Don’t you hate the expression, “At the end of the day”?
It should only refer to that agreeable time when the daylight hours are winding down; the sun is setting, a drink would go down pretty well, it’s time for dinner soon, wonder what’s on the telly, etc.
Instead, A.T.E.O.T.D. (I can’t bring myself to keep spelling it out) is being used as a wordier equivalent of “All things considered” or “Taking everything into account”. In fact it’s being overused, usually by those among us – not you or me of course – who tend to talk in endless clichés. I suspect people sometimes use it as a substitute for taking a deep breath.
Give it a rest, I say.
All of which came to mind when I saw something that Canadian author Margaret Atwood had jotted down: “In the spring, at the end of the day, you should smell like dirt.”
Hey Maggie, not just in spring! (Perhaps where she lives spring and summer are the only times the ground isn’t frozen and you can actually get at the dirt.)
She’s right though. There is nothing like getting down and dirty, even if you do end up smelling a bit woofy, because A.T.E.O.T.D. you have a shower to look forward to.
At our place that used to mean getting the old bucket with the shower rose soldered on the bottom, filling it with water we’d heated over the fire, hoisting it on a rope and pulley in the laundry, getting underneath and half-opening the rose, after which you had two minutes at the most to scrub like crazy then wash off the soap, and the shampoo if you were really quick.
Later we graduated to running hot water, but now, well, it’s time to go a bit primitive again. Dear wife reckons that tendency is never far from the surface with me, but this is an exciting development. I’m setting up an outdoor shower. It will be against the east side of the little studio we built in the vegie garden two years ago; I’ve laid a couple of square metres of smooth river stones to stand on, and fashioned towel and clothes racks out of driftwood. The taps and showerhead will be mounted on a big old smooth railway sleeper, also from the creek, which I’ve cemented end-on into the ground.
While we’re quoting people, I like Jerry Seinfeld’s comment: “Somebody just gave me a shower radio.
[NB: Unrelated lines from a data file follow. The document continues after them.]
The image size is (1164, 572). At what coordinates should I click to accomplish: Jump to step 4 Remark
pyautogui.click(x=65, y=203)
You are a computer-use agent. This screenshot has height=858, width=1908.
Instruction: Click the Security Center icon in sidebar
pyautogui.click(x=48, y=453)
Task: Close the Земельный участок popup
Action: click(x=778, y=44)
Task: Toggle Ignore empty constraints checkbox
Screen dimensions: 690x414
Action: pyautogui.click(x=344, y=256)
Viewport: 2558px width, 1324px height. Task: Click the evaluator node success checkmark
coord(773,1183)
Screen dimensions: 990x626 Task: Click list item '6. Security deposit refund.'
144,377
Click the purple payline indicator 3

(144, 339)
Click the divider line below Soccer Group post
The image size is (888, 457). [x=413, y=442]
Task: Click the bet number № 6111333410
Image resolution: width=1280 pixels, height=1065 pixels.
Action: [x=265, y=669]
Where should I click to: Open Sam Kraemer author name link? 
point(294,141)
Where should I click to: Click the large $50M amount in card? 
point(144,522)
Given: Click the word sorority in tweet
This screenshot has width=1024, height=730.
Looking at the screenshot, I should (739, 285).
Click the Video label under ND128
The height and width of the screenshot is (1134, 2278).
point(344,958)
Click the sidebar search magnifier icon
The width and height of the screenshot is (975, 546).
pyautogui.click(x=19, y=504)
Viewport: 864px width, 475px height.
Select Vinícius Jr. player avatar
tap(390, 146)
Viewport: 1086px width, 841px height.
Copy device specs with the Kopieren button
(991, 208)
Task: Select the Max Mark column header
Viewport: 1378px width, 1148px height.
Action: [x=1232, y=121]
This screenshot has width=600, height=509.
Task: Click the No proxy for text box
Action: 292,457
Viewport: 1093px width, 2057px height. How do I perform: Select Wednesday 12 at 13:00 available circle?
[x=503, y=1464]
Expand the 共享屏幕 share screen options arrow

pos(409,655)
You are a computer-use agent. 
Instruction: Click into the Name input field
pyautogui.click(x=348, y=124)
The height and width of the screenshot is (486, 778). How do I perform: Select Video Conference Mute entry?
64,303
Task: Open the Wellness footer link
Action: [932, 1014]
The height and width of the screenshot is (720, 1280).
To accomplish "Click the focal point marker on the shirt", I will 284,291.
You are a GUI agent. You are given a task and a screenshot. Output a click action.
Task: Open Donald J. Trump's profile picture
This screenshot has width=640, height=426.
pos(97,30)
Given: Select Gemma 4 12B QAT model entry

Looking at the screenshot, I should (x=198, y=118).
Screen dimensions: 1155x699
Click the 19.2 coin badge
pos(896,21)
Thanks a lot. Do you really want music in the shower? I guess there's no better place to dance than a slick surface next to a glass door.”
There’s something liberating about getting all nuded up
Well there won’t be any shower radio, slick surfaces, or glass door for me. Or privacy screens either.
It’ll just be a place where a bloke can lazily soap up with hot and cold water while taking in sweeping views of the valley below, all the while being seen only by kangaroos and birds and the occasional startled guest. (Dear wife remarked on the dangers posed by standing out there in the buff when there are hungry kookaburras about, and I acknowledged their fondness for snakes, but she rather cruelly pointed out they are fond of grubs too.)
I can’t wait. There’s something liberating about getting all nuded up in the great outdoors, not unlike skinny-dipping I suppose. Admittedly it will lose some of its appeal come winter, but at the end of the day our new shower is where I’ll be heading to get it all off. Perhaps at the start of the day too.